**What to do:**
1 – Reproduce the passage about the Chanhassen dinner theater word for word, from "ACT I, SCENE" to "thing he did.".
2 – For each statement below, say yes or no to whether the passage about the Chanhassen dinner theater agrees with it, and quote the words from the passage that decide it. (a) Gisselman said the total price could be allowed to go above $10. (b) Bloomberg built the Old Log Theatre in 1960. (c) The first rehearsals were held in a warehouse.

Forty years ago this month, curious theatergoers drove the little two-lane highway past cows, fields and trees to reach Herb Bloomberg's new playhouse on the prairie. The Chanhassen Frontier promised a prepackaged dinner and a production of "How to Succeed in Business Without Really Trying."
Thus was born Bloomberg's dream of bringing theater to Chanhassen, a town he was certain would grow into a major Twin Cities suburb. "The Chan" has become a venerable institution while hundreds of other dinner theaters nationwide have died. Bloomberg was 55 and a successful developer -- he built the Old Log Theatre in 1960 -- when he put his neck on the line for his love of the stage.
ACT I, SCENE 1:Will this thing fly?
Time: The 1960s
Don Stolz, owner, Old Log Theatre: Herb and I went to several dinner theaters around the country and he became more and more interested. The original design had a sign over it that said Stolz Dinner Theater, and he expected, as did I somewhat, that I would be running it as well as the Old Log. He went with someone else, and it was a good thing he did.
Britta Bloomberg: My dad was a dreamer, always spinning ideas. He'd be drawing sketches, waving his arms, saying, "Just imagine, the stage will be there and people will come from all over." And here you are out in this open piece of land and, as a child, you're listening to this and it feels magical.
Allan Lotsberg, actor: When we first started rehearsing, the theater was not built. We were rehearsing in a warehouse. [Founding artistic director Gary Gisselman] and I would stand out in the parking lot area, and Gary said, "Come over here, Allan. You see where that backhoe is over there? That's where the stage is going to be."
John Command, dancer: They opened the downstairs first. We went upstairs and you could sit in the theater and it was open to the fields, through the proscenium arch.
David Anders, actor: Randy Maddox, the general manager, thought it would be a fabulous idea to cut down kitchen expense if we brought in prepared dinners and just heated them. That was a disaster.
Lotsberg: The critic gave us a review that said "TV dinners served at Chanhassen." He happened to get one that was still partially frozen.
Gisselman: Two of the things we talked a lot about in the first five months was that we had to change shows frequently, and that we could not let the total price get above $10. We ran "How to Succeed" for three weeks, then "Arsenic and Old Lace" for two weeks and then "The Fantasticks." And then I got fired.
Anders: Gary's firing came as a huge shock. I had no idea what the reasons were. I just know that Gary Schultz came in, and he did "The Boyfriend" and then he got fired. And then Allan Lotsberg directed a couple of things. Then Gisselman came back with "Carousel." That first year was nothing but turmoil. We had a whole bunch of people who had never done this before and they were learning as they went.

**Records excerpted from a collection:**
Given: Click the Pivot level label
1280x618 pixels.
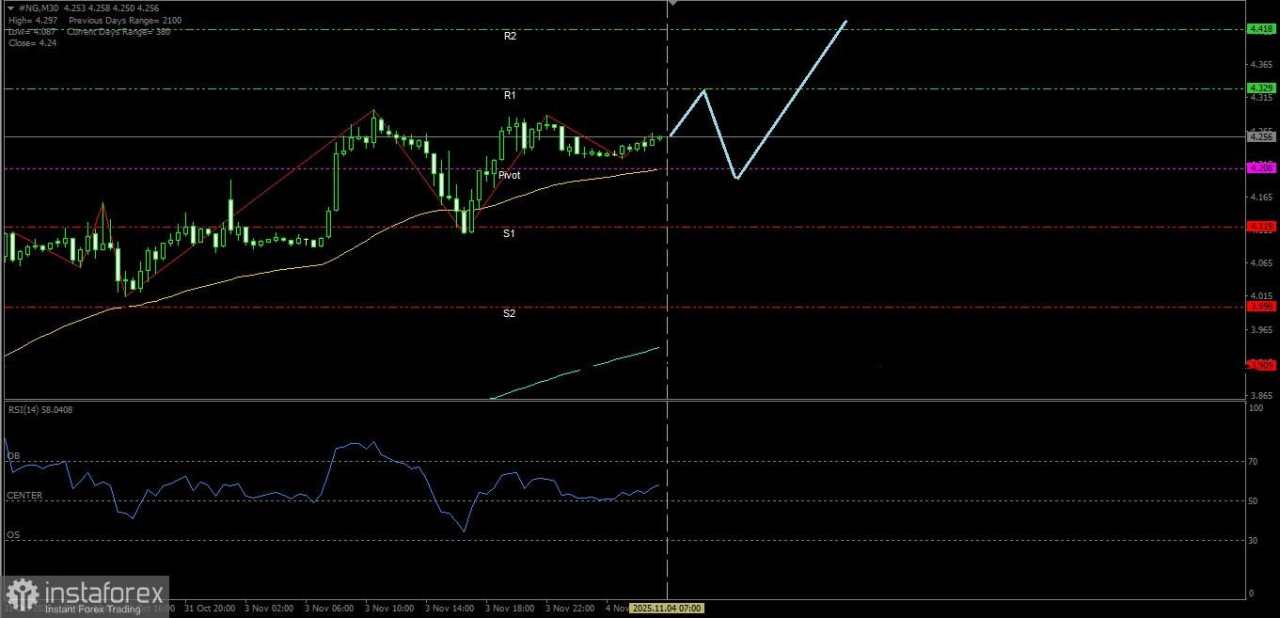Looking at the screenshot, I should tap(509, 175).
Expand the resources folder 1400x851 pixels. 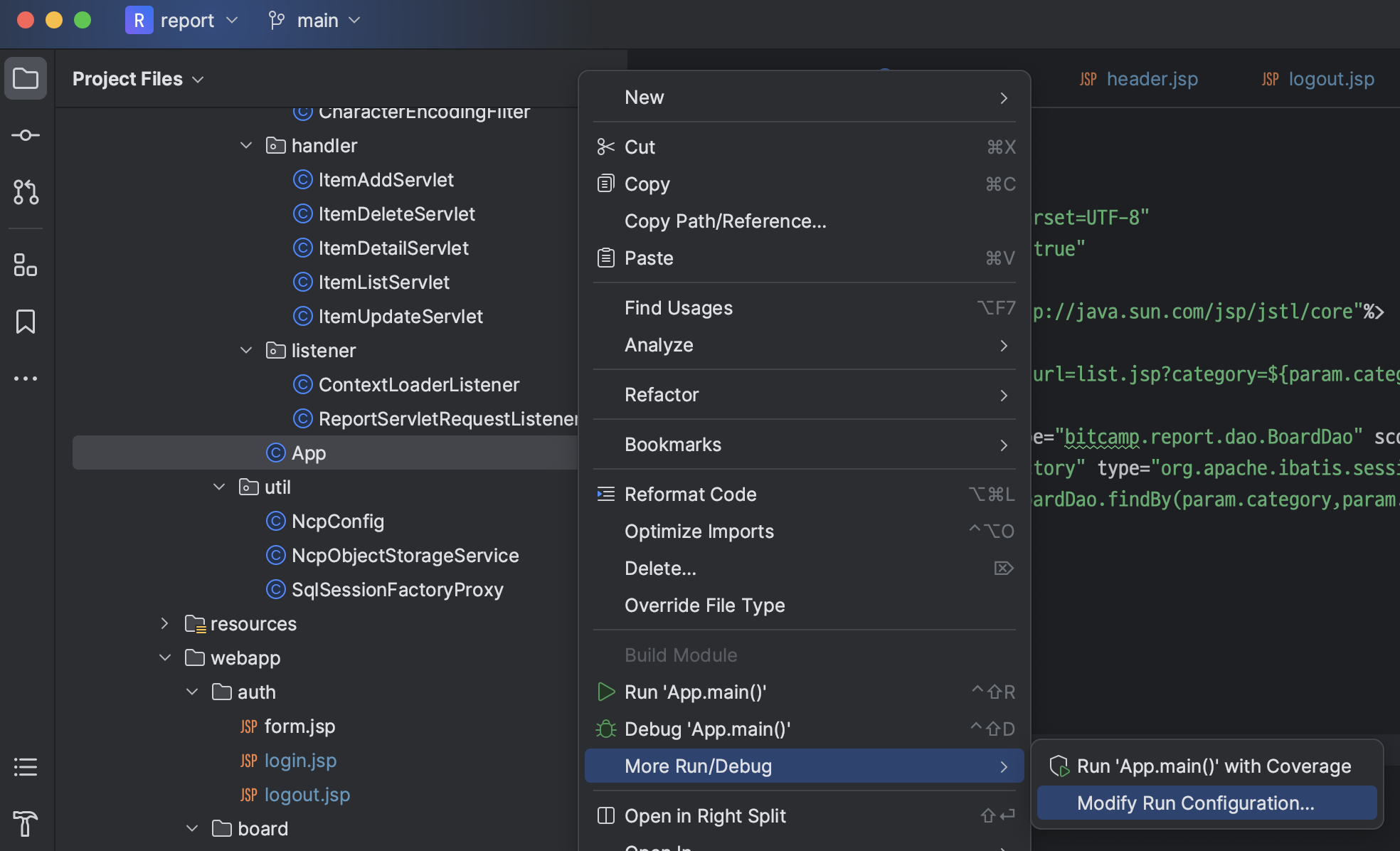point(165,624)
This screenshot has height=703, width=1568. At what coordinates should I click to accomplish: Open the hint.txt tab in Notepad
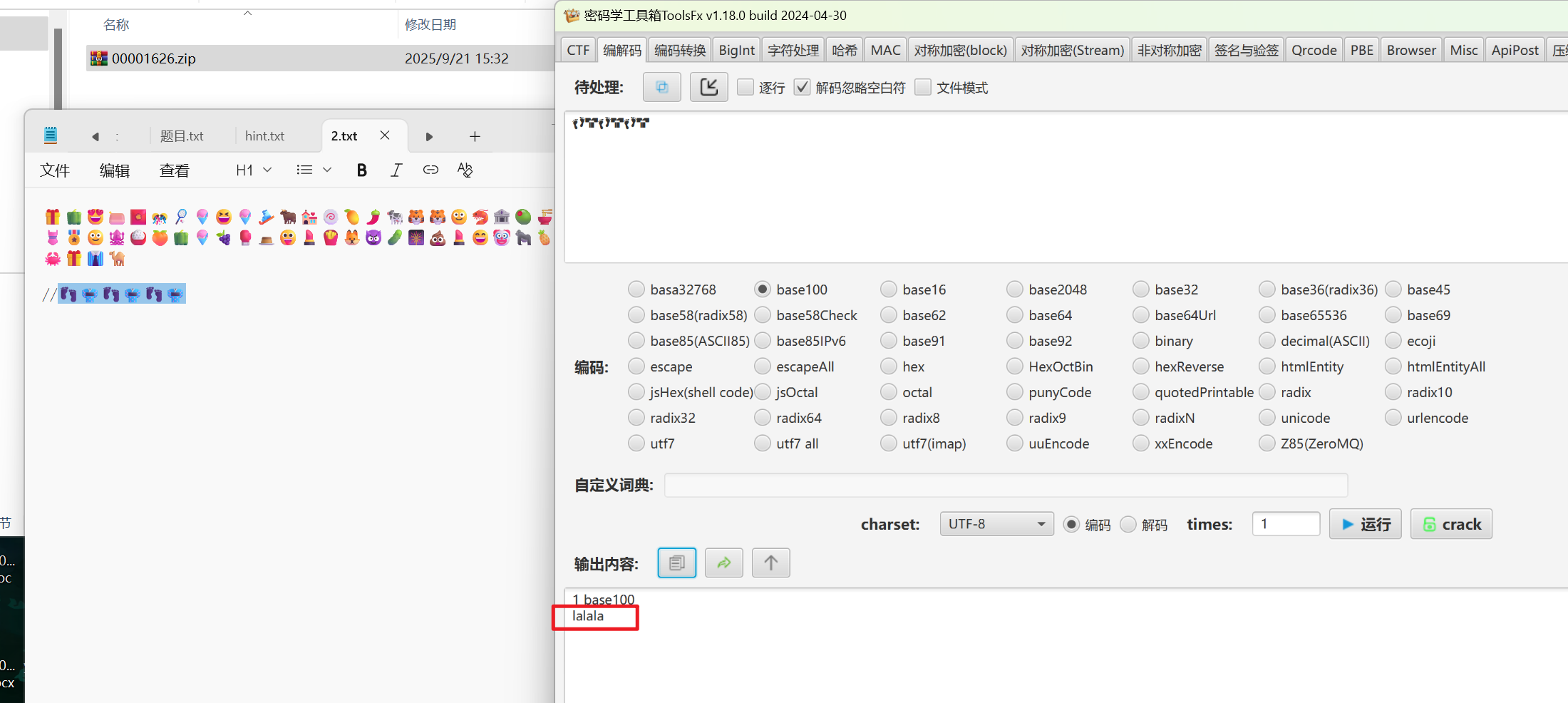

**The answers:**
1 –
ACT I, SCENE 1:Will this thing fly?
Time: The 1960s
Don Stolz, owner, Old Log Theatre: Herb and I went to several dinner theaters around the country and he became more and more interested. The original design had a sign over it that said Stolz Dinner Theater, and he expected, as did I somewhat, that I would be running it as well as the Old Log. He went with someone else, and it was a good thing he did.

2 –
(a) No: "we could not let the total price get above $10."
(b) Yes: "he built the Old Log Theatre in 1960"
(c) Yes: "We were rehearsing in a warehouse."